--- START ---
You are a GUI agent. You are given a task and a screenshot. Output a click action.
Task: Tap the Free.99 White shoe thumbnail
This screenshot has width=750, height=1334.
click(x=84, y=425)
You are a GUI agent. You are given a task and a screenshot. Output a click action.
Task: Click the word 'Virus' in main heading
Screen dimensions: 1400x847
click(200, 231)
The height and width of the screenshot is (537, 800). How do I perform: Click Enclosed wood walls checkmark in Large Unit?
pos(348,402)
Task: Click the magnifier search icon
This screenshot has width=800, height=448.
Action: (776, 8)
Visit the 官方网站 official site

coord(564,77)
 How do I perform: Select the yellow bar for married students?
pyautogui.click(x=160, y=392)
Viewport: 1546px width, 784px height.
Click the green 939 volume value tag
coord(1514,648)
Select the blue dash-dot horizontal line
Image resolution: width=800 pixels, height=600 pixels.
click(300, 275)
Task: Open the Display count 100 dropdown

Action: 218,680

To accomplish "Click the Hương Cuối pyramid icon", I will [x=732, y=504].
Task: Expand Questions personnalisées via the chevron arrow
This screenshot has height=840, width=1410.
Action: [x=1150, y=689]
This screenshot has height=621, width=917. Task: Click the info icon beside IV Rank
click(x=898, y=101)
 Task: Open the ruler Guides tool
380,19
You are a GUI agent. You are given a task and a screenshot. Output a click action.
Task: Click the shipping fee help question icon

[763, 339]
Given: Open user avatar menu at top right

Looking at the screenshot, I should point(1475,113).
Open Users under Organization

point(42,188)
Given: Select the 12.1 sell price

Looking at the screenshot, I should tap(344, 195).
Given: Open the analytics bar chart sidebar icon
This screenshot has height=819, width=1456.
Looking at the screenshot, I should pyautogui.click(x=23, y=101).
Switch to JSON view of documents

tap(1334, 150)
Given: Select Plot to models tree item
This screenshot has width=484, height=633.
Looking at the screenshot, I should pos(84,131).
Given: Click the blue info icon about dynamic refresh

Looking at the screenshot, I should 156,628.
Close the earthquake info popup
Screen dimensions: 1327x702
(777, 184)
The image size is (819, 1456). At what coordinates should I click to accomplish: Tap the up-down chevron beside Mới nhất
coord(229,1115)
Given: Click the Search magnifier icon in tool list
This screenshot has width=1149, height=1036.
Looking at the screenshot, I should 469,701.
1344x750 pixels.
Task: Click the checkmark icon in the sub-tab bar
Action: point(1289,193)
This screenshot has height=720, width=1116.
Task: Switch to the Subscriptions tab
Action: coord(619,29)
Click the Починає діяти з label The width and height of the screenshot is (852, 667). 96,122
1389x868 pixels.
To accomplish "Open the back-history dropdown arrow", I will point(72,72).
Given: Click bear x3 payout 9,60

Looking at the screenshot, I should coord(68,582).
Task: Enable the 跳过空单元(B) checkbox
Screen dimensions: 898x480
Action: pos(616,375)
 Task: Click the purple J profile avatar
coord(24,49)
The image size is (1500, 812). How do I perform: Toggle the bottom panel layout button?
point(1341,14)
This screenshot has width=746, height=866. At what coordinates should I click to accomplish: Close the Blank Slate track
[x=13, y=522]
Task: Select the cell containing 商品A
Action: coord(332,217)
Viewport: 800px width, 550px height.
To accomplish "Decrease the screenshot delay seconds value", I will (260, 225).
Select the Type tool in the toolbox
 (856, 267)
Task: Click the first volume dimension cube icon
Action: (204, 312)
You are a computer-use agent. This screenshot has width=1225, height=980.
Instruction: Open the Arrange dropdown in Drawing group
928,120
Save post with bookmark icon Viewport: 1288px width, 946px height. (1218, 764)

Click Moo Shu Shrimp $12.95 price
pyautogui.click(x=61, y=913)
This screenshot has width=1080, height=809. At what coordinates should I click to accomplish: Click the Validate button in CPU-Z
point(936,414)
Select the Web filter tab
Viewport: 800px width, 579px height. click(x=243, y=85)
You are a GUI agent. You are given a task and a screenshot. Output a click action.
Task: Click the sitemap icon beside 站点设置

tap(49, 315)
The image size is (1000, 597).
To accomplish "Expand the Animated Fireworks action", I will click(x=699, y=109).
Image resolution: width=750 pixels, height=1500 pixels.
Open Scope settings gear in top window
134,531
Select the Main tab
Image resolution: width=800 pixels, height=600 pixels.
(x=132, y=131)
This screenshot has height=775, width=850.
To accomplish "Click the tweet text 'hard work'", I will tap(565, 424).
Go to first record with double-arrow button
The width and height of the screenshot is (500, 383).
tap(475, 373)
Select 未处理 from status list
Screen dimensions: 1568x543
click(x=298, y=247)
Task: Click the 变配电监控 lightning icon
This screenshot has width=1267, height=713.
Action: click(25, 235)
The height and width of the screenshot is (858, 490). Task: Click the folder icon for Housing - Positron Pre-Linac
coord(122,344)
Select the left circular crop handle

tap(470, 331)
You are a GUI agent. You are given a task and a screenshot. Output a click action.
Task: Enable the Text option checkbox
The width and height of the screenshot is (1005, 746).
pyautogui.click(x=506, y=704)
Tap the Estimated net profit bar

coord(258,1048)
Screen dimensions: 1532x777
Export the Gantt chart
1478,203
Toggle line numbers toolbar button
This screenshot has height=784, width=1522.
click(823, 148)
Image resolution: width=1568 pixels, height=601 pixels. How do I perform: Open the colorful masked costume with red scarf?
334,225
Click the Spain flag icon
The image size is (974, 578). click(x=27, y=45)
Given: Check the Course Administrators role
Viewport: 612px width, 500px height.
--- END ---
DIRECTIONS — Now copy each line of the entries that mentions "Expand".

REPLY —
Task: Expand Questions personnalisées via the chevron arrow
To accomplish "Expand the Animated Fireworks action", I will click(x=699, y=109).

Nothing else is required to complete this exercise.